A ledger that always balances.

Double-entry, append-only, integer cents. Every movement on the platform posts as balanced entries, holds are reserved the moment a payment is created, and pending, posted and available balances reconcile by construction — not by a nightly job that might disagree.

First principles

The three rules the books never break.

⚖️

Balanced, always

Every transaction posts debits equal to credits. A transaction that doesn't balance is rejected before it is written — the ledger can never hold a movement that doesn't sum to zero.

🔢

Integer cents, never floats

Money is a decimal in minor units, precision fixed. No float rounds a fraction of a cent into existence or out of it. What the ledger says is exactly what is owed.

Append-only

Entries are never edited or deleted. A correction is a new, offsetting entry. The book is a full history, so it can always answer not just what a balance is but how it came to be.

Accounts

Model the money the way the business thinks about it.

Ledger accounts
Live

Name the buckets that matter.

Carrier Payables, Tax Reserve, Settlement Clearing, Operating — the accounts your operators actually reason about.

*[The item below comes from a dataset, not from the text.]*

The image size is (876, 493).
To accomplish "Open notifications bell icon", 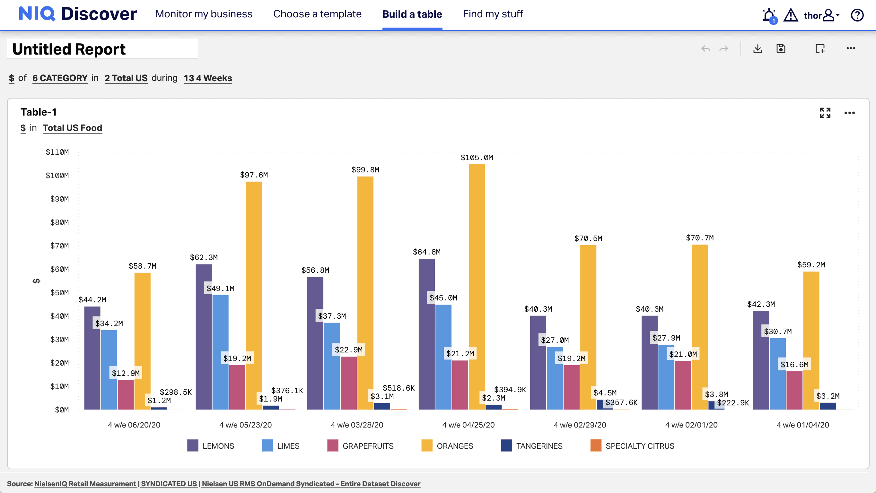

A payment names the ledger account it posts against, so the money's meaning is captured at creation, not reconstructed later from a memo field.

  • Caller-specified account on every payment order
  • Entries, running balances and history per account
Virtual accounts
Live

An account number per customer, on one real account.

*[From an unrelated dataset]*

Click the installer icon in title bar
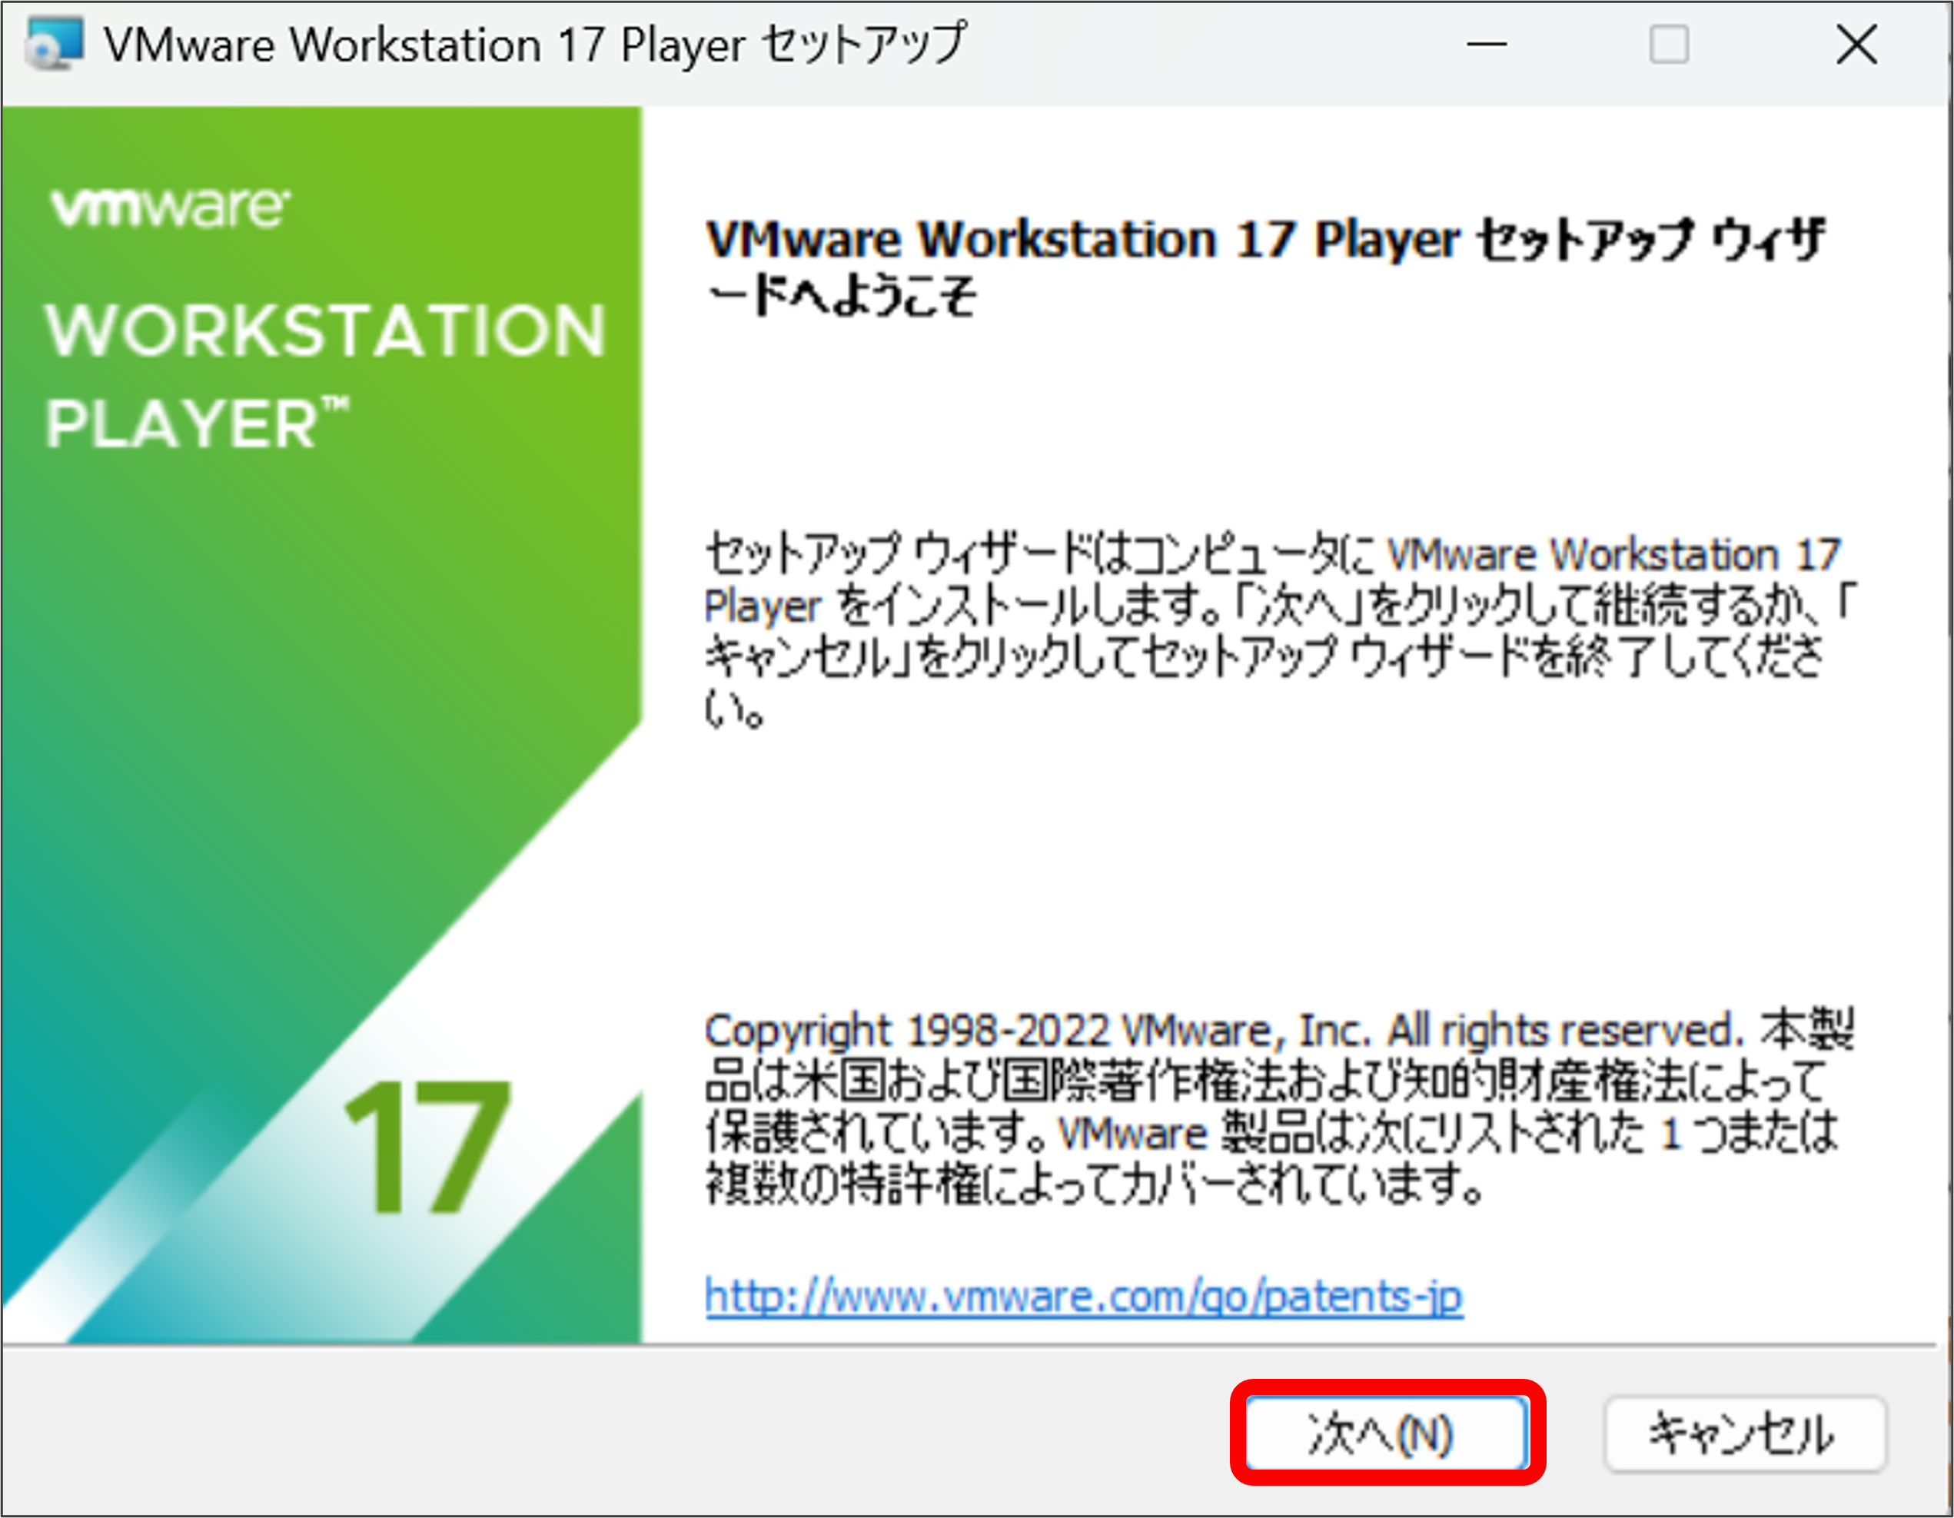 tap(54, 44)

Issue virtual account numbers so inbound money arrives already attributed — this dealer, this tenant, this invoice — instead of landing in one pooled account you have to reconcile by hand. Attribution happens at the rail, not in a spreadsheet.

  • Inbound funds mapped to the right party automatically
  • One banking relationship, many addressable endpoints
FBO structure
Live

For-benefit-of, reconciled to the penny.

Hold customer funds in an FBO structure where the sub-ledger must always sum to the cash in the bank account — every day, across every tenant. The reconciliation is the platform's invariant, so "the money we hold" and "the money we owe" are the same number by construction.

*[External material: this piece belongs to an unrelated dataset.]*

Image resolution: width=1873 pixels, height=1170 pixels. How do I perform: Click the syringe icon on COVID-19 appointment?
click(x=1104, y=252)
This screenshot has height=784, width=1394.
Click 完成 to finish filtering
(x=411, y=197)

  • Sub-ledger balances tie to the settlement account
  • Daily reconciliation designed to the penny, per tenant
Balances

Pending, posted, available — and why the difference matters.

A balance isn't one number. The platform tracks what has cleared, what is committed but not yet settled, and what you can actually spend right now — and keeps them consistent through the whole life of a payment.

Hold at creation

The moment a payment order is created, a pending hold posts to the ledger. Available balance drops immediately, so you can never double-spend money that's already promised — even before it leaves the bank.

Post at settlement

When the payment completes, the hold converts to a posted entry. If it returns or fails, the hold reverses. Posted balance only ever reflects money that truly moved.

Available = the truth

Available balance is posted minus outstanding holds. It's the number an operator can trust to make the next decision, because it already accounts for everything in flight.

Read a ledger account

GET /v1/ledger-accounts/:id
{
  "name": "Carrier Payables",
  "currency": "USD",
  "pendingBalanceCents": 250000,
  "postedBalanceCents": 0,
  "availableBalanceCents": -250000
}

Walk the entries

GET /v1/ledger-accounts/:id/entries
[
  { "direction": "Debit",
    "amountCents": 250000,
    "status": "Pending",
    "transactionId": "tx_…" },
  // posts to "Posted" on settlement,
  // reverses on return — never edited
]
Trust

The ledger is the source of truth, so it acts like one.

Every rail posts here

ACH, RTP, wire, book transfer and USDC all settle to the same double-entry ledger. Treasury reads one book across every network — fiat and stablecoin land in the same place, in the same units.

Accruals are real postings

When a liability is fixed — a fuel-tax return filed, an operator settlement owed — it books as a balanced accrual and relieves to zero when paid. The obligation lives in the ledger, not in someone's notes.

A basis it can defend

Every figure carries its origin. The irreversible acts — remitting, settling, collecting — refuse a figure whose basis is demo data or a missing input, rather than posting a number the book can't stand behind.

History that can't be rewritten

Because entries are append-only, an audit is a read, not an investigation. The path from a raw movement to a reported balance is always fully in the book.

Books your finance team can stand behind.

Double-entry, append-only, and reconciled to the cent — under every payment you make.